> _AIM OF THE EXERCISE_:
Find the string "magnifier" in the records. Copy each line that has it.

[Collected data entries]
◆ ◆ ◆ ◆

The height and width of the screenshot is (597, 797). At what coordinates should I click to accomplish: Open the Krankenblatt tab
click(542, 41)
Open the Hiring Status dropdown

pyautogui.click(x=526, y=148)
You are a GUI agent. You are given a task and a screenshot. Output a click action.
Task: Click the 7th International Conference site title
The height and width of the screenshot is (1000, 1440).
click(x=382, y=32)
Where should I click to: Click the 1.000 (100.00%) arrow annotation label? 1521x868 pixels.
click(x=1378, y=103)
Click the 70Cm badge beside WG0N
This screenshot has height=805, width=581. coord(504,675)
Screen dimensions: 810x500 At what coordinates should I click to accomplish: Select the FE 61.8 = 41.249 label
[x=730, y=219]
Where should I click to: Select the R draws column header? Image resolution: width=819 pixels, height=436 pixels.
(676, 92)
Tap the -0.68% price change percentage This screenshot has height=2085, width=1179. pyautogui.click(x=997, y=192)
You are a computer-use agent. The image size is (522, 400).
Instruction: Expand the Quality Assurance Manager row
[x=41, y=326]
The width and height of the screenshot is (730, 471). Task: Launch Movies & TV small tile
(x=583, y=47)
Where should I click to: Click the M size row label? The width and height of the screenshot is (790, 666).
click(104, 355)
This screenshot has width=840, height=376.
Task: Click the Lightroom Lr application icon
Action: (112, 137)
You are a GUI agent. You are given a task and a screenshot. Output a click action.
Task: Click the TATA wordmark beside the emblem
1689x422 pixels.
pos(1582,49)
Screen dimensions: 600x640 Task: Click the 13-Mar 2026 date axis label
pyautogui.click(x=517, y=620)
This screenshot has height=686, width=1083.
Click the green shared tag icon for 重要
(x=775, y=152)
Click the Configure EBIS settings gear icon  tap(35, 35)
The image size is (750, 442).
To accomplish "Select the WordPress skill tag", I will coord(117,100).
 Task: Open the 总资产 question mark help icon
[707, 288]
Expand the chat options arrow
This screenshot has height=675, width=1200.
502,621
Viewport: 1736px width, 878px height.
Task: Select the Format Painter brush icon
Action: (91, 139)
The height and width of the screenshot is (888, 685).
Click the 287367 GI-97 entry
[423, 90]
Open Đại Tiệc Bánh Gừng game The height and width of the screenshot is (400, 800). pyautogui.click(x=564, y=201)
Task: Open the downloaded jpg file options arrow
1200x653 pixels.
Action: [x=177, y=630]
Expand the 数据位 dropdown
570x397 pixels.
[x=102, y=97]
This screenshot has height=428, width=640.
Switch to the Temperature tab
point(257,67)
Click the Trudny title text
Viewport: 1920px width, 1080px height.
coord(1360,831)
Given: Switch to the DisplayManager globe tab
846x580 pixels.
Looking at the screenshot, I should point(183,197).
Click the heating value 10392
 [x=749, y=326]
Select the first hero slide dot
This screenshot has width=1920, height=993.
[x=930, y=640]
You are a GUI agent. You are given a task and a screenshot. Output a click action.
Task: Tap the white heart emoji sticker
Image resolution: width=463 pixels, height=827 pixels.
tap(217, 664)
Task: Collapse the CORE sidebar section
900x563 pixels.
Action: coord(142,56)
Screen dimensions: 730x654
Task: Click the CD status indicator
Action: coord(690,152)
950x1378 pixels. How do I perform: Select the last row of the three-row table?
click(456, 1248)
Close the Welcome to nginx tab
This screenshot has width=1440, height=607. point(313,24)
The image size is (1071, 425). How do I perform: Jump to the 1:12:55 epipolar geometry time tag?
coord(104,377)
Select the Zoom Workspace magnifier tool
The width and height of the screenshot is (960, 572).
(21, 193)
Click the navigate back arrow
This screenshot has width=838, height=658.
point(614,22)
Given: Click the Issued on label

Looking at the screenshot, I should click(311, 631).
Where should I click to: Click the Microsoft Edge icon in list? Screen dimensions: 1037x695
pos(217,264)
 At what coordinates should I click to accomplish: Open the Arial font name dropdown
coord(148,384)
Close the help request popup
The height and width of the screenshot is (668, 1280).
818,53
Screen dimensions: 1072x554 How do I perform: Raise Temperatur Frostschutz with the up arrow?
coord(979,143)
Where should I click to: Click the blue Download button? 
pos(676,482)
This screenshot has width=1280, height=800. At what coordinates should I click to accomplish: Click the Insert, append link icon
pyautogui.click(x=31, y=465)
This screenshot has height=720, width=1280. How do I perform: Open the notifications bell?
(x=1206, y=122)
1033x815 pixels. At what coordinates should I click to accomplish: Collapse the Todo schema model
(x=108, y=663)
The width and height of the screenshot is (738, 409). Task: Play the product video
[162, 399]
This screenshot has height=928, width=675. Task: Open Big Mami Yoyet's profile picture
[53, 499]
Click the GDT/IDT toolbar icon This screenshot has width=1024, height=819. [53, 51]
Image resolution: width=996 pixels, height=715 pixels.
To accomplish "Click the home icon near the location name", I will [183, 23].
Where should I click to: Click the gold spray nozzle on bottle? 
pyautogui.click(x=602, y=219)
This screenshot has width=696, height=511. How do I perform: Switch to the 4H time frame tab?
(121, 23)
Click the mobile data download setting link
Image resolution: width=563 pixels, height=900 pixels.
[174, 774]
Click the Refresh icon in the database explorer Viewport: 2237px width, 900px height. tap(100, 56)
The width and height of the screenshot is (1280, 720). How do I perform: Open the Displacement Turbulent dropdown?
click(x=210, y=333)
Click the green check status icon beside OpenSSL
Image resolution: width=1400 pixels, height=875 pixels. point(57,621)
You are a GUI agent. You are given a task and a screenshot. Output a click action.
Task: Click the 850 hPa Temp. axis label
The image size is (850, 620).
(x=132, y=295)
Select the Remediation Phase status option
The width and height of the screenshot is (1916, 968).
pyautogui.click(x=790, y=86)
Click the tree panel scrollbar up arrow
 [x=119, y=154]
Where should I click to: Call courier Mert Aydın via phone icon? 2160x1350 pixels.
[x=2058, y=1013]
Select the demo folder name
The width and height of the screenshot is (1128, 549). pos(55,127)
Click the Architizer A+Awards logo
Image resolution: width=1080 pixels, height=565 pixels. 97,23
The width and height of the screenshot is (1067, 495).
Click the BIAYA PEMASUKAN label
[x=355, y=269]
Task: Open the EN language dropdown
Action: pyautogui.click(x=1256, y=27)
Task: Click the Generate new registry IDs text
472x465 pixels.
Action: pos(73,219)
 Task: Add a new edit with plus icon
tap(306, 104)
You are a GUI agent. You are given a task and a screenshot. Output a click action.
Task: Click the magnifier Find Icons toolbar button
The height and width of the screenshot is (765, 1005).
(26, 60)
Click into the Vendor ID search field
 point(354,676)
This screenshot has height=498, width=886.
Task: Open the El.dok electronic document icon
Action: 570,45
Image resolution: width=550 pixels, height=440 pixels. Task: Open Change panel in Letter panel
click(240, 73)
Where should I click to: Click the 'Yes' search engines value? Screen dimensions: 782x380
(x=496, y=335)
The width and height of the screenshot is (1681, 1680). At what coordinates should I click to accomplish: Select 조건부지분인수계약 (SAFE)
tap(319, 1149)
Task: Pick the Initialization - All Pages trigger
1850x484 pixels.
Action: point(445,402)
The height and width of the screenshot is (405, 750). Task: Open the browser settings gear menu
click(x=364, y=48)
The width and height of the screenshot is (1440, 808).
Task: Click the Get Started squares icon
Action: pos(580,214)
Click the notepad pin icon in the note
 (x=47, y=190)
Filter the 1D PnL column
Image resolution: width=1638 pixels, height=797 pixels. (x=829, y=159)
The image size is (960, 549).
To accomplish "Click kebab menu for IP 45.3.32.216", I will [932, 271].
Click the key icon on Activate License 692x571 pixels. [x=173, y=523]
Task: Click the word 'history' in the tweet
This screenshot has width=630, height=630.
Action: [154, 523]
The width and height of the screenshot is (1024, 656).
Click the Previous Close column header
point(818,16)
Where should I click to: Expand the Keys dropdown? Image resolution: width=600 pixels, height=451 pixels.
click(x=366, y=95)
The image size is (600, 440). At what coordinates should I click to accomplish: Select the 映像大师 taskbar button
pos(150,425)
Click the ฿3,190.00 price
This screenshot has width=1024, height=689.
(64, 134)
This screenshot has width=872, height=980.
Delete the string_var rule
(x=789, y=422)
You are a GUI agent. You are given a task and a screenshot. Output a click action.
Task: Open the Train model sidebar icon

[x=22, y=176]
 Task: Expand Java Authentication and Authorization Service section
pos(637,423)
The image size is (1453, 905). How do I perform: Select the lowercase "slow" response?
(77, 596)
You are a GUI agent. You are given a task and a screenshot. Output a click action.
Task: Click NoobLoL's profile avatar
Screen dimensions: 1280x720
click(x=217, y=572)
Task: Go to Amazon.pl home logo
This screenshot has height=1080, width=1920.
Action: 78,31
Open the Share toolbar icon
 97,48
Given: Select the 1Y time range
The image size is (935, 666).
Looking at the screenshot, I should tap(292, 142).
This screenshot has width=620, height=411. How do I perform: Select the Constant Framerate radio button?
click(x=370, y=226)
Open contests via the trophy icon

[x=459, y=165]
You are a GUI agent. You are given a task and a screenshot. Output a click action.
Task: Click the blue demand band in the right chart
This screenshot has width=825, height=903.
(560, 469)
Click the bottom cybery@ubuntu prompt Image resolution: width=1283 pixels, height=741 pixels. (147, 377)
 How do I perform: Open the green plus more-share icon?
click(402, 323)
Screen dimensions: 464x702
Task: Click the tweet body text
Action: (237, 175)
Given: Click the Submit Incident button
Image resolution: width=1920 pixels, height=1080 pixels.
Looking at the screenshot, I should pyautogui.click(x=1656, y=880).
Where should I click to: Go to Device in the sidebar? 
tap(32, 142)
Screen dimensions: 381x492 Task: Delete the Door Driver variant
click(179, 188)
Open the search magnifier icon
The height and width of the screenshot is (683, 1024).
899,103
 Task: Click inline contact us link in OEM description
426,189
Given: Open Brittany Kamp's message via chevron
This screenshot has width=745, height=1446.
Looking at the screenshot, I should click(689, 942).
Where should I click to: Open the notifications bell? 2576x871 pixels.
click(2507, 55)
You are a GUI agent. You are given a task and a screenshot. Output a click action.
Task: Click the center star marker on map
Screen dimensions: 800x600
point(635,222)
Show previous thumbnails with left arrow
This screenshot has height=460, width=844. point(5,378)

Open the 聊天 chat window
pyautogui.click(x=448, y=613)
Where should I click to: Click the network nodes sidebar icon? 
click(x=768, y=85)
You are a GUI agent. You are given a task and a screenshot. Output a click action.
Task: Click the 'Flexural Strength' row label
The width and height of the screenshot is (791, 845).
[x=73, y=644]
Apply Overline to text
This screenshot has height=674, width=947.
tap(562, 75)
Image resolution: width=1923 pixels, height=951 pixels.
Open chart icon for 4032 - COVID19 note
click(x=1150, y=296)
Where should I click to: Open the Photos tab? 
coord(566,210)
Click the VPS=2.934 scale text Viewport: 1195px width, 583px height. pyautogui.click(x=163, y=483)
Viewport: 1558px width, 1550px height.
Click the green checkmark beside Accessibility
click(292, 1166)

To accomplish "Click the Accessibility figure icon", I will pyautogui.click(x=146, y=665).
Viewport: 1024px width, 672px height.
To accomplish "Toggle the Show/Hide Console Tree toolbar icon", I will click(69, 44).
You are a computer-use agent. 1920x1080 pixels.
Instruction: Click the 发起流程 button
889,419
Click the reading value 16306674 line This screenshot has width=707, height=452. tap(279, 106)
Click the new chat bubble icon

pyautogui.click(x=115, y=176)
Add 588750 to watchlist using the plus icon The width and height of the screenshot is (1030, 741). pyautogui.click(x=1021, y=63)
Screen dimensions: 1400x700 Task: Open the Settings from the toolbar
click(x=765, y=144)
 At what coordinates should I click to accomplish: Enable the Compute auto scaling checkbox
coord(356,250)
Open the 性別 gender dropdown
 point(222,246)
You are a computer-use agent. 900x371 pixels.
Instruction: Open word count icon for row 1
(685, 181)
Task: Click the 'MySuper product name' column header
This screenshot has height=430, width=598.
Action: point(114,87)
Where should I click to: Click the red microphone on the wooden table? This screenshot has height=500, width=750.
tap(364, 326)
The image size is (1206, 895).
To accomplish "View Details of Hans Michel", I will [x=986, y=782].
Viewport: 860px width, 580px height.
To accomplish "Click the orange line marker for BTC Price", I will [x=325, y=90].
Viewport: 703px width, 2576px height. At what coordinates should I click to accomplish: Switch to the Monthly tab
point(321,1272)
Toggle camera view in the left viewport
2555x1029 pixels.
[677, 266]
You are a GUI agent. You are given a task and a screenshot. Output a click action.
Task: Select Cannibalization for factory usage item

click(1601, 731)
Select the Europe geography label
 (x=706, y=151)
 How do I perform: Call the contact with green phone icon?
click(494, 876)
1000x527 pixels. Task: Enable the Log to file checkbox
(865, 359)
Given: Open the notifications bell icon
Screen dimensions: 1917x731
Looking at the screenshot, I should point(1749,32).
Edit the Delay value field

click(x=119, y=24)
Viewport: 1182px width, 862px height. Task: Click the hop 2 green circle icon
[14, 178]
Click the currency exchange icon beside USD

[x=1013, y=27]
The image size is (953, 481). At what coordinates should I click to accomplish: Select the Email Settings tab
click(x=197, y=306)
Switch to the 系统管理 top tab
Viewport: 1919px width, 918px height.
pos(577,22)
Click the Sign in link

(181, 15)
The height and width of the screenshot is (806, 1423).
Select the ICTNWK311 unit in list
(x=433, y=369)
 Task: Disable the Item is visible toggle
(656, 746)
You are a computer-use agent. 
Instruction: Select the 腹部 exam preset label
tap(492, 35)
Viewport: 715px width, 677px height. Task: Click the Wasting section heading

◆ ◆ ◆ ◆

> _RESULT FOR THIS EXERCISE_:
Select the Zoom Workspace magnifier tool
Task: Click the magnifier Find Icons toolbar button
Open the search magnifier icon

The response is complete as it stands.